To decide, take a look at one of the recent actions that set off their storm of protest. Christine Todd Whitman, chief of the Environmental Protection Agency, said the administration wanted to undertake a 60-day review of a policy that would reduce the amount of arsenic allowed in drinking water. She did not say the policy would be scrapped, only that there was no scientific consensus on what the precise level should be.


What should be underlined is that the new standard - ordered in the last weeks of the Clinton administration - is not scheduled to go into effect for three years. The review will not necessarily delay anything. Even the most virulent critics of Whitman agree that there is no scientific agreement on what amount of arsenic should be permissible. Experts do agree that the standard in effect since 1942 allows too much arsenic in water and poses cancer risks, but the new standard would reduce the allowable amount by 80 percent and could be far more stringent than needed for the sake of human health.

That matters, as Whitman said, because of the implementation costs of hundreds of millions of dollars to the 3,000 affected communities. The mining industry, critics note, will be affected, too, but there is no reason to think the mining industry should be needlessly punished.

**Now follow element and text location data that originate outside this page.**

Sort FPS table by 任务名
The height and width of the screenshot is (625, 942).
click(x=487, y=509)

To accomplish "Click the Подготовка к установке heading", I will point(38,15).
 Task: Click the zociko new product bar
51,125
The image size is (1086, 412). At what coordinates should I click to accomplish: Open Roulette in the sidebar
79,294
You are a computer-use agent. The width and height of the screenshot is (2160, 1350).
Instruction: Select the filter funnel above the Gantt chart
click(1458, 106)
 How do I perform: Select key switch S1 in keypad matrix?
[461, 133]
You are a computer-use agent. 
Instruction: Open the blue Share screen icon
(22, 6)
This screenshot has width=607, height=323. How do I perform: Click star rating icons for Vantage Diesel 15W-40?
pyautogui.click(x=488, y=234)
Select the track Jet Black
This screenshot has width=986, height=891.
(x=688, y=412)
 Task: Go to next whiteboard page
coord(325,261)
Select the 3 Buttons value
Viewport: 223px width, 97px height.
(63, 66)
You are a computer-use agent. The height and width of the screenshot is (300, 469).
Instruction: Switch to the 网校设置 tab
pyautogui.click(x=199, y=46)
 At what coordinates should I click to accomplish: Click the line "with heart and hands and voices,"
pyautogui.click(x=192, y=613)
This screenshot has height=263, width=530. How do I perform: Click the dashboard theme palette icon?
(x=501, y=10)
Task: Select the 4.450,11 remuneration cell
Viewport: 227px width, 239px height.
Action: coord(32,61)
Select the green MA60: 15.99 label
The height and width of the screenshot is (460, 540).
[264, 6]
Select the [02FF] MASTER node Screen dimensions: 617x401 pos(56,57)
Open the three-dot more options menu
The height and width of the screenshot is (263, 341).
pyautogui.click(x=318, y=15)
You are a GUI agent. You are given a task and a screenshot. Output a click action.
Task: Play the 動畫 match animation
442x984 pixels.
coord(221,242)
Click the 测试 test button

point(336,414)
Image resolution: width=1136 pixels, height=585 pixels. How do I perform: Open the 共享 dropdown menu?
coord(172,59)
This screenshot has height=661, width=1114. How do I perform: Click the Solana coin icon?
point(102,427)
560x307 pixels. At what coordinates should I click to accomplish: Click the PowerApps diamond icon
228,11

Since 1962, federal officials have been saying the permissible arsenic level should be reduced. It would therefore be a sounder argument to say people have died because of the unresponsiveness of Presidents Kennedy, Johnson, Nixon, Ford, Carter, Reagan, the senior Bush and even last-minute Clinton than to criticize George W. Bush. All his administration has done is to say it will take a second look at the action of a president whose judgments toward the end of his tenure have been questioned by many.

The exaggerated claims of some politicians and environmentalists, instead of serving their cause, undermine it through the credibility it costs them with anyone who looks at the facts.